AI Papers Reader

Personalized digests of latest AI research

View on GitHub

DeepSeek-R1: A Reinforcement Learning Approach to Boosting Reasoning in LLMs

Large language models (LLMs) have made significant strides in recent years, but their reasoning capabilities remain a challenge. A new paper introduces DeepSeek-R1, a novel approach that leverages reinforcement learning (RL) to significantly improve the reasoning abilities of LLMs, even without extensive supervised fine-tuning.

The researchers from DeepSeek-AI began by training DeepSeek-R1-Zero. This model underwent large-scale RL training without any prior supervised fine-tuning (SFT). This is a significant departure from most existing methods, which typically rely on SFT as a crucial preliminary step. Remarkably, DeepSeek-R1-Zero developed impressive reasoning behaviors, including self-verification and generating complex chains of thought (CoT) – sequences of reasoning steps leading to a final answer. However, its output suffered from poor readability and language mixing.

To address these shortcomings, the researchers introduced DeepSeek-R1. This model incorporated several key improvements:

  1. Cold Start Data: DeepSeek-R1 began with a small amount of “cold start” data—carefully curated examples of reasoning processes—to fine-tune a base model. This provided a better starting point for the RL training, improving the quality of the generated reasoning.
  2. Multi-Stage Training: The training process for DeepSeek-R1 was divided into multiple stages. After the initial fine-tuning, reasoning-oriented RL was applied, focusing on tasks requiring rigorous logical deduction. Next, rejection sampling was used to create additional SFT data, ensuring the model learned from successful reasoning examples and discarding the unsuccessful ones. The enhanced data was used to retrain the model, followed by another stage of RL to refine performance in various scenarios.

The results were compelling. DeepSeek-R1 achieved performance comparable to OpenAI’s highly regarded o1-1217 model on several benchmarks. For example:

  • AIME 2024: DeepSeek-R1 achieved a Pass@1 score of 79.8%, slightly surpassing OpenAI o1-1217.
  • MATH-500: DeepSeek-R1 scored an impressive 97.3% Pass@1, on par with OpenAI o1-1217.
  • Codeforces: DeepSeek-R1 achieved a percentile of 96.3%, exceeding 96% of human participants in coding competitions.
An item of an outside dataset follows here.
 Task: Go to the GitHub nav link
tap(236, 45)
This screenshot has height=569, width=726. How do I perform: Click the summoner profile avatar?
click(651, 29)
The paper also explored distilling the knowledge learned by DeepSeek-R1 into smaller, more efficient models. Using Qwen and Llama base models, the researchers created distilled versions of DeepSeek-R1, significantly outperforming other open-source models on several benchmarks. For instance, the 14B parameter distilled model outperformed the state-of-the-art open-source QwQ-32B-Preview.

The study highlights several key contributions. The use of pure RL to develop reasoning capabilities in LLMs without SFT, as shown in DeepSeek-R1-Zero, offers a new avenue for research. The multi-stage training process of DeepSeek-R1, incorporating cold-start data and rejection sampling, proved remarkably effective in improving reasoning performance and readability. Finally, the successful distillation to smaller models showcases a practical path towards making advanced reasoning capabilities more widely accessible. While some challenges remain, such as handling language mixing and prompt engineering, DeepSeek-R1 represents a significant step forward in the quest to improve the reasoning abilities of LLMs. The open-sourcing of the DeepSeek-R1 model and associated smaller models allows the research community to further build upon these advances.